-------- Document section

How are people using utility meters in practice?

I’m not sure if I’m misunderstanding how to use these, so am looking for someone to check my thinking. I’ll give a simple example for concreteness:

Let’s say I have a simple sensor entity which acts as a basic energy meter that just tracks total energy usage (in kWh) by some device (for instance, a charger for an electric car) since the meter was initiated. The sensor is a “total cumulative” kind of sensor, which starts at zero and never resets - it only ever increases as energy is consumed. Let’s say it gets a new value every 15 minutes, and that the entity is called sensor.electric_car_energy.

A common thing to want to do is to track the daily, monthly, and yearly energy usage by this device. Then according to the documentation, it is suggested that a good way to do this is to use the Utility Meter integration, and define something like this:

utility_meter:
  daily_energy:
    source: sensor.electric_car_energy
    cycle: daily
  monthly_energy:
    source: sensor.electric_car_energy
    cycle: monthly
  yearly_energy:
    source: sensor.electric_car_energy    
    cycle: yearly

1) Question About Duplication

After putting the above into your configuration.yaml, then each of these utility meters automatically generates an associated entity (which will be something like sensor.daily, sensor.monthly, sensor.yearly). Now, since all three of these have the same source (sensor.electric_car_energy), and this source updates every 15 minutes, then the data points that arrive every 15 minutes will all appear duplicated in all 4 entities. Is my understanding correct here? If so, what is the logic to justify this duplication?

2) Question About Plotting

Let’s consider now the simple case where I just want plot some bar charts:

  • a daily chart, showing energy used each day over the last 7 days
  • a monthly chart, showing energy used each month over the last 12 months
  • a yearly chart, showing energy used each year for the last 5 years

Take for instance the daily chart. Then in order to make it I need x7 data points - total energy used on Monday, total used on Tuesday, … etc. Is my understanding correct that the sensor.daily entity alone cannot do this directly? because it seems to be that only the value from the last_period is saved as a single attribute (i.e. the previous day’s total, before the meter reset it back to zero). Instead, are people using some “group by” statistics or something, which looks back over the past 7 days and grabs only the max from each period? Because this would require a lot more overhead if it’s done on-the-fly directly in the dashboard chart with such a large amount of historical data stored by the sensor.

----------------
-------- Provided data

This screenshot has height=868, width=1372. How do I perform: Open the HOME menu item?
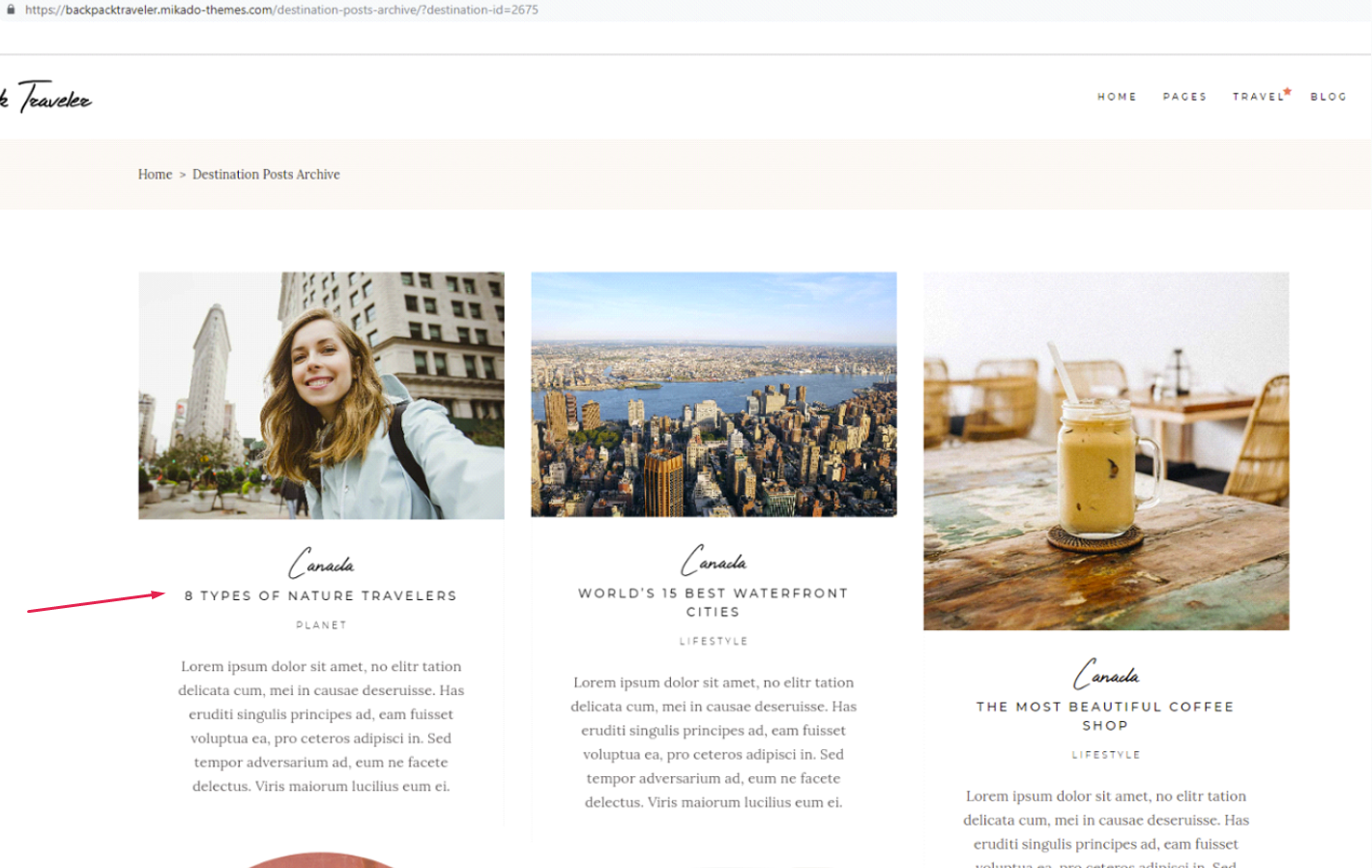1117,97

----------------

Aim of the exercise:
In the post above about utility meters, how often does sensor.electric_car_energy get a new value?

Exercise response:
Every 15 minutes.